▸ GOAL OF THE EXERCISE
Repeat the entries between the lines holding "Given: Expand the Utilities folder" and "pyautogui.click(x=119, y=476)", inclusive, without changing a character.

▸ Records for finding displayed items

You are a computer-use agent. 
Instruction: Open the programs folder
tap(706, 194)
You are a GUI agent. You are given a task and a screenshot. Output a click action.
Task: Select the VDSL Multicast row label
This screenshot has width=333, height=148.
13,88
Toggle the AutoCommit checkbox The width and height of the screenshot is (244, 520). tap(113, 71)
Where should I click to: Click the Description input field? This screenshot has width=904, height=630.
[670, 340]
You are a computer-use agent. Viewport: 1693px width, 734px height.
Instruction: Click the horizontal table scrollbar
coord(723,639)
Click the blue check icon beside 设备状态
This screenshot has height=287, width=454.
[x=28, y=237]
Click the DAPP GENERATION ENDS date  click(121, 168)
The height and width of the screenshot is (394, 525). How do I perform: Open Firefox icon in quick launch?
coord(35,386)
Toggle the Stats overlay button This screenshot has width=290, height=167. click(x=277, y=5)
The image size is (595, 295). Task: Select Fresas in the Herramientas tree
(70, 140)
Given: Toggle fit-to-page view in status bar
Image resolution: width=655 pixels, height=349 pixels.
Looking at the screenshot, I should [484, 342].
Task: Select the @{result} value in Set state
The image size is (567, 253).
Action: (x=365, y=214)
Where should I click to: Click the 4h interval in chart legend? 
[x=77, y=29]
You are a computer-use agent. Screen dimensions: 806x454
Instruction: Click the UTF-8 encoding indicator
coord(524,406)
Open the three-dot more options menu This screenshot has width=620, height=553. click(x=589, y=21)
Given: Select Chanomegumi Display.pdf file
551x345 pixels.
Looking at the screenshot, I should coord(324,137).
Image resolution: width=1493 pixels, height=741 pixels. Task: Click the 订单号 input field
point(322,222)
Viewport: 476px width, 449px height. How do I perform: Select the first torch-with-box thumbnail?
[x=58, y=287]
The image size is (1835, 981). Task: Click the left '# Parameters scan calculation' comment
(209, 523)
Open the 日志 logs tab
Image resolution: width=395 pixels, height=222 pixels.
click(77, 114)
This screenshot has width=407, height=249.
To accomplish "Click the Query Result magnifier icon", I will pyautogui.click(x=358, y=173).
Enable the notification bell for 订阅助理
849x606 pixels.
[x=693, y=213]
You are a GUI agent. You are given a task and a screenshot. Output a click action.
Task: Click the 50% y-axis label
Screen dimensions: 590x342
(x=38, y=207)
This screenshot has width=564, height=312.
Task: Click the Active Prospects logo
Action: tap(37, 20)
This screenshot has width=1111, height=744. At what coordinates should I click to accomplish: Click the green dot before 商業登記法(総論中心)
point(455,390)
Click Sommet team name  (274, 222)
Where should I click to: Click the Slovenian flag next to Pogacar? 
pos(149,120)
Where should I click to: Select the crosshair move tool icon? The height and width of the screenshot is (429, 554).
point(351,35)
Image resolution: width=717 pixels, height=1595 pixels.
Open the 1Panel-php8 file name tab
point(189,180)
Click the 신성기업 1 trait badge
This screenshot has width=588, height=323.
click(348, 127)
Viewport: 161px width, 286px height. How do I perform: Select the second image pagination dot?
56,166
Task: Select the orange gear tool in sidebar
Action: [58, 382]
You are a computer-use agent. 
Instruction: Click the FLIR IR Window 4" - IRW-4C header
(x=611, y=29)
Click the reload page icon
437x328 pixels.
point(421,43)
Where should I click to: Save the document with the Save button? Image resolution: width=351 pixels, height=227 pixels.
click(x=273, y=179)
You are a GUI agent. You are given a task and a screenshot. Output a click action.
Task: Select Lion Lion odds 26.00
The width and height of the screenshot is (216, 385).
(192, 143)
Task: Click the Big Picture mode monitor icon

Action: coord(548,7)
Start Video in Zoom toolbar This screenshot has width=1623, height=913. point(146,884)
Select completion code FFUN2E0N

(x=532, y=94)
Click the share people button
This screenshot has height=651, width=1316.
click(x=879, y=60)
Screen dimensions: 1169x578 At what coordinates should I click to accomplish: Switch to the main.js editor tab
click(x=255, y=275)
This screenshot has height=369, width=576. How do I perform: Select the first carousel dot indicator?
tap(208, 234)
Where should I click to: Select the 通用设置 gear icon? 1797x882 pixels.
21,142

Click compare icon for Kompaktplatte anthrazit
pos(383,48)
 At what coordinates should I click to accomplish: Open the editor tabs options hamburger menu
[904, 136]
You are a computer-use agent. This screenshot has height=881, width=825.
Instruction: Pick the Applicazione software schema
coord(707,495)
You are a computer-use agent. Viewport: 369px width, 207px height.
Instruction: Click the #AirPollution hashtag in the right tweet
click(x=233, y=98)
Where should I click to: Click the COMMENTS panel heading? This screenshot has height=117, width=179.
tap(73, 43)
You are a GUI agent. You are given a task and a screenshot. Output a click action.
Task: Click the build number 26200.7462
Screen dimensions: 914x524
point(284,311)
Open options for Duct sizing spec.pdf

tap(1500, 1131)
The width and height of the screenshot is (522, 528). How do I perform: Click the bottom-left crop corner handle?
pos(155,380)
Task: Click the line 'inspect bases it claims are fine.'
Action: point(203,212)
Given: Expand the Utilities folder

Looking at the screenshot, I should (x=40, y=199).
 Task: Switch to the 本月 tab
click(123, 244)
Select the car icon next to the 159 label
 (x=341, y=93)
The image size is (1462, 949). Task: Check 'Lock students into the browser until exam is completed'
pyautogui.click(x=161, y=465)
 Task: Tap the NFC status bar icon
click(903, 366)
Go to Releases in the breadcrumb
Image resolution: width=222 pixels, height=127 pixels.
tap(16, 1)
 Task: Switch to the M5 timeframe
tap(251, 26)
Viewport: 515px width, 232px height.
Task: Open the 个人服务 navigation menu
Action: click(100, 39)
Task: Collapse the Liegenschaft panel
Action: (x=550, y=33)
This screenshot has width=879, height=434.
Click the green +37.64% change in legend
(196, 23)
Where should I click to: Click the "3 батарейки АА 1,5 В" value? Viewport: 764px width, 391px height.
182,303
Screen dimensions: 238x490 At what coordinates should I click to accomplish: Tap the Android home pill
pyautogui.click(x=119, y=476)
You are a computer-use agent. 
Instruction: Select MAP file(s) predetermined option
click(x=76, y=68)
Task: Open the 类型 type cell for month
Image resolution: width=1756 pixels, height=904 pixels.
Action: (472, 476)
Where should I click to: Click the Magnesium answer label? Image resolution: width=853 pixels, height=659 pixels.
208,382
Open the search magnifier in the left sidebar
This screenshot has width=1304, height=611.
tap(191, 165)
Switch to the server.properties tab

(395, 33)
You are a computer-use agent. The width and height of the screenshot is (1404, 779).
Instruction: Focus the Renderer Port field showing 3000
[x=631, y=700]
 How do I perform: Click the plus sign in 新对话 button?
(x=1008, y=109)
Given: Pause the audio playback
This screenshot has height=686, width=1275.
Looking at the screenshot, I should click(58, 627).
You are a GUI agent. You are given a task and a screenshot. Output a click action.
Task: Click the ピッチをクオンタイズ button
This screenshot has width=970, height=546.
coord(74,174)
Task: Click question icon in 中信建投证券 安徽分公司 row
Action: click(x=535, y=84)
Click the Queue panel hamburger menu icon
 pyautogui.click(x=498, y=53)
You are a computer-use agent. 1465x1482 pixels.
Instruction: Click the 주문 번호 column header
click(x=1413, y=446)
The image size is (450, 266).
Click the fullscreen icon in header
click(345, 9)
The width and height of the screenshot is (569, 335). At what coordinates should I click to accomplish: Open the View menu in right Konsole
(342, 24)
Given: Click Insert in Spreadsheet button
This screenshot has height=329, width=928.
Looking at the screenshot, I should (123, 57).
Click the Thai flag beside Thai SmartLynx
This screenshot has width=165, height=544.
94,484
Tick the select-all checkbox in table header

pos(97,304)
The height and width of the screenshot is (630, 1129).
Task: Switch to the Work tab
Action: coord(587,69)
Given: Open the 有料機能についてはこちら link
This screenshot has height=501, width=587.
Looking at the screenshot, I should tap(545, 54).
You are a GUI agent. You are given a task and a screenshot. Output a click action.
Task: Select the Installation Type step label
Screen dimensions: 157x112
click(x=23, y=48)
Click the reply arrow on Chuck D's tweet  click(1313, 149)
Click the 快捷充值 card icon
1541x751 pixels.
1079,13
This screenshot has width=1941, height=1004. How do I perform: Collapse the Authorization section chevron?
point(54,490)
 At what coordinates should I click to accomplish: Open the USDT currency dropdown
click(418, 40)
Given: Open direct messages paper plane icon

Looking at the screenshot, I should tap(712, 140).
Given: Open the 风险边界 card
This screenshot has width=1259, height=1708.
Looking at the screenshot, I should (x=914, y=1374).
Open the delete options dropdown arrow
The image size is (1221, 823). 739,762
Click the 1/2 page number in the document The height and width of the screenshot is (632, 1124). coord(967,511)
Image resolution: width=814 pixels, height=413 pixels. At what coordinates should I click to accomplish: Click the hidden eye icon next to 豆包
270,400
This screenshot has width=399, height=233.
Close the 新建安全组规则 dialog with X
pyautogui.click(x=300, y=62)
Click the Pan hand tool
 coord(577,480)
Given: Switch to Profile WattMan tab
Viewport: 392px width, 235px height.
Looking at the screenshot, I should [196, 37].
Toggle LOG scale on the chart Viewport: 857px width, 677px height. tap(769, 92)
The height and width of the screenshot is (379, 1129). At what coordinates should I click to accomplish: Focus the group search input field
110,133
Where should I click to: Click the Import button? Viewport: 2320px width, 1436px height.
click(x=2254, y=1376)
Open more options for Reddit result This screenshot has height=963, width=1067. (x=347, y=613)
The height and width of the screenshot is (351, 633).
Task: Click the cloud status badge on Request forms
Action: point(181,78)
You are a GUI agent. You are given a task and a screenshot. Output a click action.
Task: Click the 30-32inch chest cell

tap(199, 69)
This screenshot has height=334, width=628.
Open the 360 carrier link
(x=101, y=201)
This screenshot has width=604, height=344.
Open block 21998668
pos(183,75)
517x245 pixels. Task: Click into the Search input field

▸ OUTPUT OF THE EXERCISE
Given: Expand the Utilities folder

Looking at the screenshot, I should (x=40, y=199).
 Task: Switch to the 本月 tab
click(123, 244)
Select the car icon next to the 159 label
 (x=341, y=93)
The image size is (1462, 949). Task: Check 'Lock students into the browser until exam is completed'
pyautogui.click(x=161, y=465)
 Task: Tap the NFC status bar icon
click(903, 366)
Go to Releases in the breadcrumb
Image resolution: width=222 pixels, height=127 pixels.
tap(16, 1)
 Task: Switch to the M5 timeframe
tap(251, 26)
Viewport: 515px width, 232px height.
Task: Open the 个人服务 navigation menu
Action: click(100, 39)
Task: Collapse the Liegenschaft panel
Action: (x=550, y=33)
This screenshot has width=879, height=434.
Click the green +37.64% change in legend
(196, 23)
Where should I click to: Click the "3 батарейки АА 1,5 В" value? Viewport: 764px width, 391px height.
182,303
Screen dimensions: 238x490 At what coordinates should I click to accomplish: Tap the Android home pill
pyautogui.click(x=119, y=476)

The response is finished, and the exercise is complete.